Exercise instructions >>
Please take the material starting with the line with "Identify the location" and going on through the line with "at that location.", switch "screenshot" for "screen capture", and write out those lines again with everything else unchanged. Leave the pictures out of your answer.

Exercise material >>
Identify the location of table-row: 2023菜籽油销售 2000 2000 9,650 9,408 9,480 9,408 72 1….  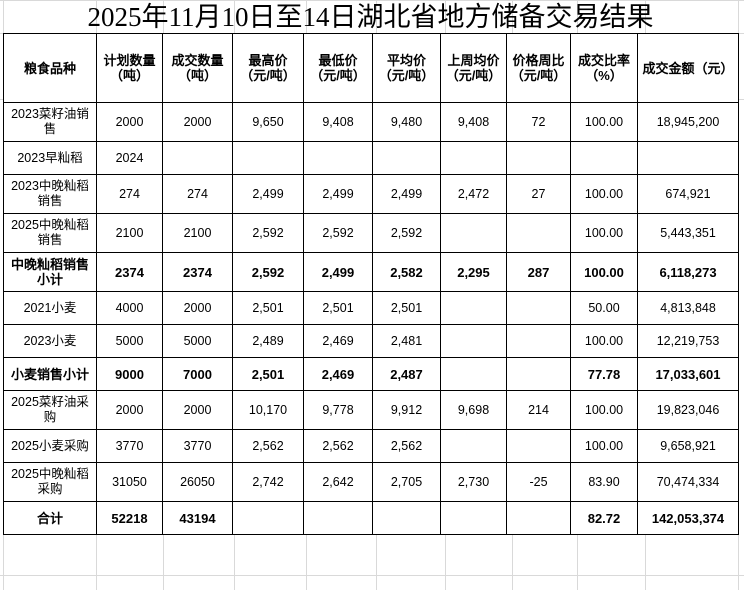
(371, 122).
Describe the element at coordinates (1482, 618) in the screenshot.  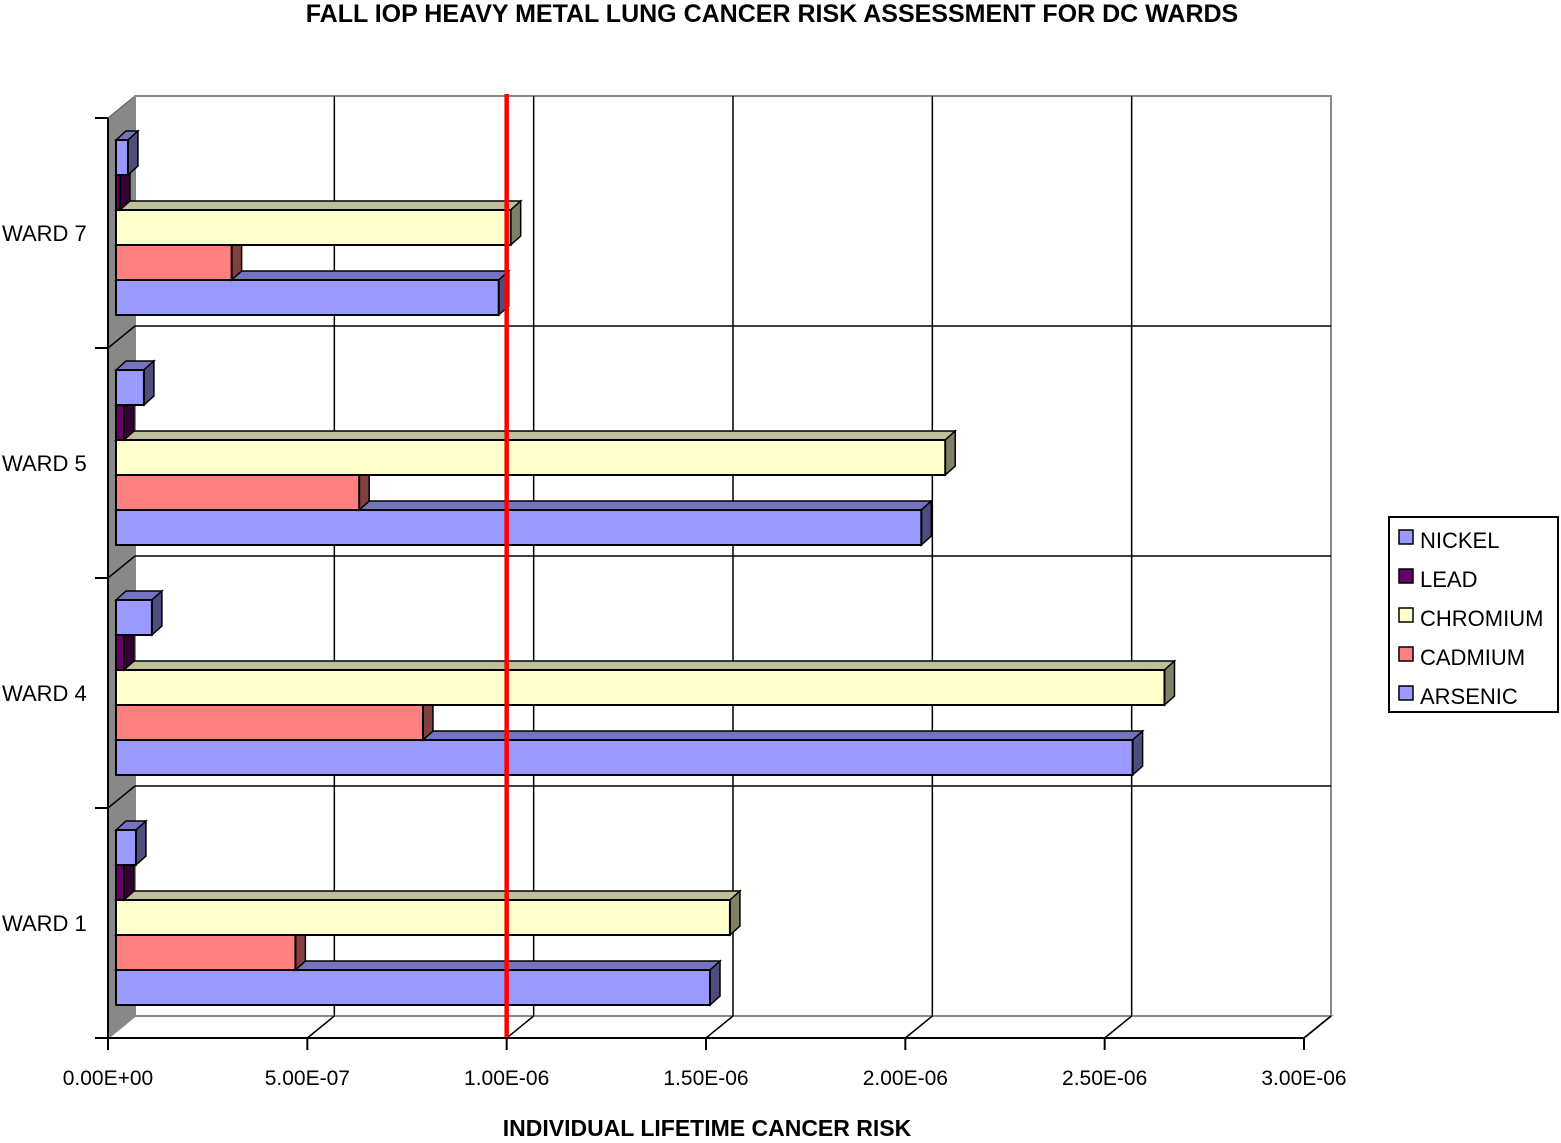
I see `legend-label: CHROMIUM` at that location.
==
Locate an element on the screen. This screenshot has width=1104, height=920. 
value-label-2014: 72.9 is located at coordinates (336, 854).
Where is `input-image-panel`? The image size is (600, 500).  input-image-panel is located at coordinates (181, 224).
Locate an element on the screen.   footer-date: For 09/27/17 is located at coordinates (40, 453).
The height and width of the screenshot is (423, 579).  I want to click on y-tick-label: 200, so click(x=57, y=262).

Expected output >>
Identify the location of table-row: 2023菜籽油销售 2000 2000 9,650 9,408 9,480 9,408 72 1….  
(371, 122).
Describe the element at coordinates (1482, 618) in the screen capture.  
I see `legend-label: CHROMIUM` at that location.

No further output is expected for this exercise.